Preisfrage: Was hätte die Stadt auch ohne den Bahnausbau selbst tun müssen?

Beim Bahnausbau durch Bamberg kommen sich Stadt und Bahn – voraussichtlich - hauptsächlich bei diversen Kreuzungsbauwerken in die Quere. In den Unterführungen soll laut Stadt mehr Platz und Sicherheit für die Verkehrsteilnehmer geschaffen werden. Aber: Wem nutzt was? Wer zahlt wieviel?
Die grundsätzliche Problemfrage klingt sehr theoretisch: Nicht, was die Stadt verlangt, ist vorrangig gefragt, sondern: Was hätte sie verlangen müssen? Ein „Verlangenmüssen“ der Stadt liegt immer dann vor, wenn sie bei eigener Durchführung der Maßnahme die Änderung eines Verkehrsweges (z.B. aus Gründen der Sicherheit oder der Verkehrsführung) hätte verlangen müssen. Nochmal: Die Stadt muss eine Baumaßnahme in einer bestimmten Weise (z.B. Neubau der Zollner-Unterführung) verlangen, wenn sie diese auch ohne den Bahnausbau hätte selbst tun müssen. Sie kann also nicht darauf verzichten, um vielleicht Geld zu sparen oder die Kosten gegenüber dem anderen Bauträger (Bahn) eventuell später geltend machen zu können. Die Kostenverteilung ist im „Eisenbahnkreuzungsgesetz“ (EkrG) geregelt – aber dort müsste der geneigte Leser schon selber nachlesen.
Übrigens: Bei „höhengleichen Kreuzungen“ tragen laut EKrG die beteiligten Baulastträger Schiene, Stadt und Bund je ein Drittel der Kosten.
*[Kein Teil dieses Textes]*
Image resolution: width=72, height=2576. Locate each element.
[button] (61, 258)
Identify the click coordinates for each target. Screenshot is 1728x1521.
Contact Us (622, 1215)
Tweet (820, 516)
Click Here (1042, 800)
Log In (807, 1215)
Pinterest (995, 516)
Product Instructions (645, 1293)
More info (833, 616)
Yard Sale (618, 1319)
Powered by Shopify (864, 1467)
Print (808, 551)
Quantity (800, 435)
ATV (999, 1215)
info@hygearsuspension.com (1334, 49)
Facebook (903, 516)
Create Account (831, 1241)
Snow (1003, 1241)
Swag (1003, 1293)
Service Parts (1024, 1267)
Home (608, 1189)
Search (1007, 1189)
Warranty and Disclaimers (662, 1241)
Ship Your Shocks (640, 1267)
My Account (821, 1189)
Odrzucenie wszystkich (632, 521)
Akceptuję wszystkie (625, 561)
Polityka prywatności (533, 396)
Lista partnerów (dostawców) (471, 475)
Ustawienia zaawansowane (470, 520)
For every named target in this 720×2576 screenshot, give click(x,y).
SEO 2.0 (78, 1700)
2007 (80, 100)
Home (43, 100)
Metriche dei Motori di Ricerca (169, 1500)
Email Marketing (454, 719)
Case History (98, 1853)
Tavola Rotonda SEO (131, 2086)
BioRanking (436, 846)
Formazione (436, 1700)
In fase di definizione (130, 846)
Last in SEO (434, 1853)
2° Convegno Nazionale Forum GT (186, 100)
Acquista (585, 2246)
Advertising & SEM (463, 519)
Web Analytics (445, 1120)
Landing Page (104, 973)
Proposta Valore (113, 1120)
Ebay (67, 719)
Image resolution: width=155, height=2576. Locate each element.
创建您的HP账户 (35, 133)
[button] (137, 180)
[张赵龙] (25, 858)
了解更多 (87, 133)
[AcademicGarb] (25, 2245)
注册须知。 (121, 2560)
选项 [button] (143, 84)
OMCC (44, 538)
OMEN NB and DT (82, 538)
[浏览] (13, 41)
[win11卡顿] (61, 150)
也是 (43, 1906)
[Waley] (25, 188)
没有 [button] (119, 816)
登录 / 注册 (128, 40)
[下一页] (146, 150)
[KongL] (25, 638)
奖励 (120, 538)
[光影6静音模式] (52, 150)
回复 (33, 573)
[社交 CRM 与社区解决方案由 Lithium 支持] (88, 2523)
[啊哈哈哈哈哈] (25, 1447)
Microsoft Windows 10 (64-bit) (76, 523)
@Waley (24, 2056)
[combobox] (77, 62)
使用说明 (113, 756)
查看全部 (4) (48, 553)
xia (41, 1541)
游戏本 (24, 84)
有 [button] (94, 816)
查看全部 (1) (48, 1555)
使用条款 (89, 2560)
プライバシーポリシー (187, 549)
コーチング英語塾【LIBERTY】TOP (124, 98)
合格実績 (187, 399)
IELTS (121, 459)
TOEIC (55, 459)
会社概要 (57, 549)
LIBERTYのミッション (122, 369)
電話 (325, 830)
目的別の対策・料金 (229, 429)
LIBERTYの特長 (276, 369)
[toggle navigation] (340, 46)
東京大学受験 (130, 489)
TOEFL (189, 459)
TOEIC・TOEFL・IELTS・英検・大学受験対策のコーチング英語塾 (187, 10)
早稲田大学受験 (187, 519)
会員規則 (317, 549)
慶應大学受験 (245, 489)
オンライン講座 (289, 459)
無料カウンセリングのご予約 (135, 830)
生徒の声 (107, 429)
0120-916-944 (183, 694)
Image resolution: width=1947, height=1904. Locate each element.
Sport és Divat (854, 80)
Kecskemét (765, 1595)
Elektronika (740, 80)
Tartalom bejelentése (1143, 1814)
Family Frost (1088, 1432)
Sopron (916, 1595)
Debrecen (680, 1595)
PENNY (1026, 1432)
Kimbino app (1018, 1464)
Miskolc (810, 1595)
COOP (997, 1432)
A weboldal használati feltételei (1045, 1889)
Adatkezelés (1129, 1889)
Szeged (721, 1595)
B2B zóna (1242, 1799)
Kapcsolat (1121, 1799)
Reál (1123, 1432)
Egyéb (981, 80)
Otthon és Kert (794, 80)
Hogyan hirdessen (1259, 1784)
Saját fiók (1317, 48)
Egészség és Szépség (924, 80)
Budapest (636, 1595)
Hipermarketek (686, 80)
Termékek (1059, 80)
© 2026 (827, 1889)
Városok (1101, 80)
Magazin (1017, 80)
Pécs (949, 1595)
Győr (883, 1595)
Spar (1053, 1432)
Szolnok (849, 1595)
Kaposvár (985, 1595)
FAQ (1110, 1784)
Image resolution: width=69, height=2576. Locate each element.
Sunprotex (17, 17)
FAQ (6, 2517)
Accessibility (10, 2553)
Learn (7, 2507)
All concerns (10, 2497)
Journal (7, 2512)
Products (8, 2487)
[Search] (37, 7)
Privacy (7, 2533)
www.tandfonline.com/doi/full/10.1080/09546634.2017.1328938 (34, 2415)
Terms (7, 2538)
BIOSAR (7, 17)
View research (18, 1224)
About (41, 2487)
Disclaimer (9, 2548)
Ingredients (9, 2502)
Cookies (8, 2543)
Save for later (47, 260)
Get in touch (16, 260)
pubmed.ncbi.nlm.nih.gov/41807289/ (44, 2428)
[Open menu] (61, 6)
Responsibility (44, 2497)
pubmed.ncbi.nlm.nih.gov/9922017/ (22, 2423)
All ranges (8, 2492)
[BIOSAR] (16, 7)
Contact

Viele Fragen des „Verlangens“ erscheinen noch offen

Nach neuesten Verlautbarungen rechnet die Stadtverwaltung mit mind. 50 Mio € Eigenkosten, wobei Umfang und Einzelgestaltung der verschiedenen Kreuzungsbauwerke noch nicht abschließend geklärt sind. Dabei sind sechs Eisenbahnüberführungen, zwei Straßenüberführungen, zwei Bahnübergänge und der geplante S-Bahn-Haltepunkt Süd. Auch die Hafengleiszufahrt Nord soll beseitigt und eine neue Hafengleiszufahrt Süd gebaut werden.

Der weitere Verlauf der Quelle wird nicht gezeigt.